Identification and separation of rigid image registration error sources, demonstrated for MRI-only image guided radiotherapy

PURPOSE Rigid image registration (RIR) accuracy is crucial for image guided radiotherapy (IGRT). However, existing clinical image registration assessment methods cannot separate and quantify RIR error sources. Herein, we develop an extension of the 'full circle method' for RIR consistency.
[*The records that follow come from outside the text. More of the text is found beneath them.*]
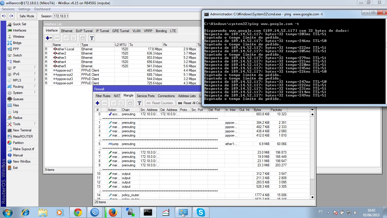
Task: Open Quick Set in the sidebar
Action: 19,24
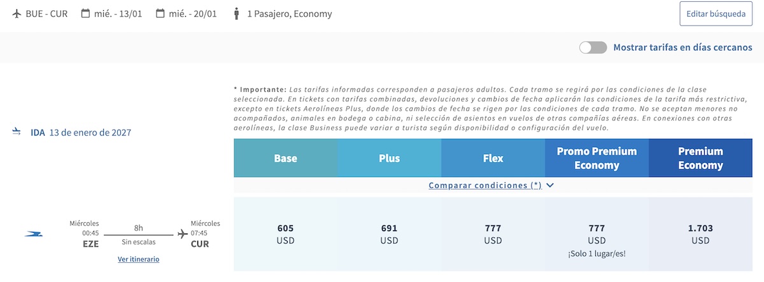
Task: Choose the 1.703 USD Premium Economy fare
Action: (701, 234)
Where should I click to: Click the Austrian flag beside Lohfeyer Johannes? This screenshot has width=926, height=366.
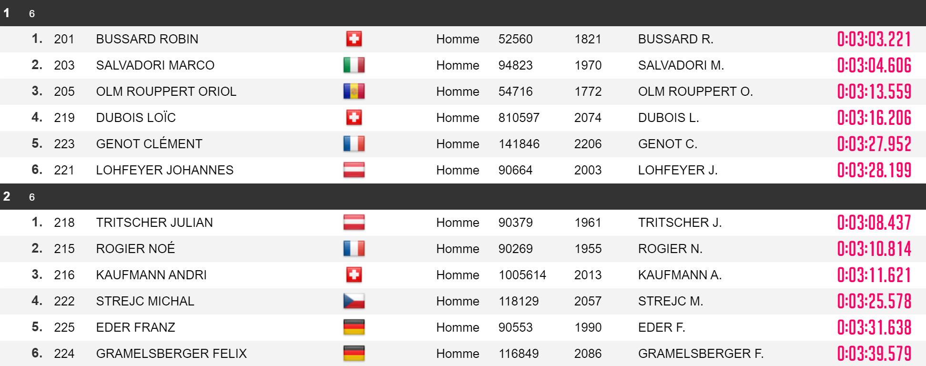pyautogui.click(x=354, y=170)
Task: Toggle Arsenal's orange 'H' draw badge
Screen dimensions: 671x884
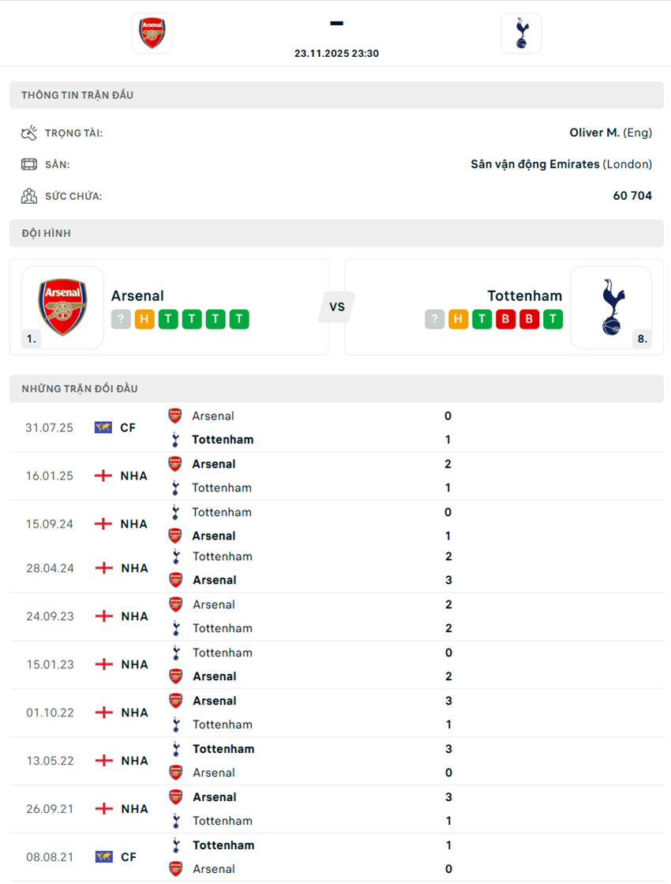Action: click(x=144, y=319)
Paired registration circuits are used to isolate sources of RIR error caused by reference dataset substitution, from those inherent to the underlying RIR. This approach was demonstrated in the context of MRI-only IGRT, assessing substitution of MRI-derived synthetic-CT (sCT) for conventional CT, in a cohort of rectal cancer patients. MATERIALS AND METHODS Planning CT, MRI-derived sCT, and two CBCTs from seven rectal cancer patients were retrospectively registered with global and soft tissue clipbox based RIR. Paired registration circuits were constructed using two moving (cone beam CT) images and two reference images (CT and sCT), per patient. Differences between inconsistencies in registration circuits containing CT and sCT were used to determine changes in registration accuracy due to substitution of sCT for CT. RESULTS sCT was found to be equivalent to CT under global RIR, with median differences of 0.05 mm and 0.01°. Soft tissue clipbox based RIR with sCT exhibited gross misregistration (>5 mm or 3°) for 3 patients. Registration consistency was degraded compared to CT across the cohort, with median differences of 0.54 mm and 0.15°. CONCLUSION A paired registration circuit methodology for assessing RIR accuracy without ground truth information was developed and demonstrated for MRI-only IGRT in rectal cancer. This highlighted a reduction in clipbox based RIR consistency when sCT was substituted for conventional CT. The developed method enabled separation of degraded registration accuracy, from other error sources within the overall registration inconsistency. This novel methodology is applicable to any RIR scenario and enables analysis of the change in RIR performance on modification of image data or process.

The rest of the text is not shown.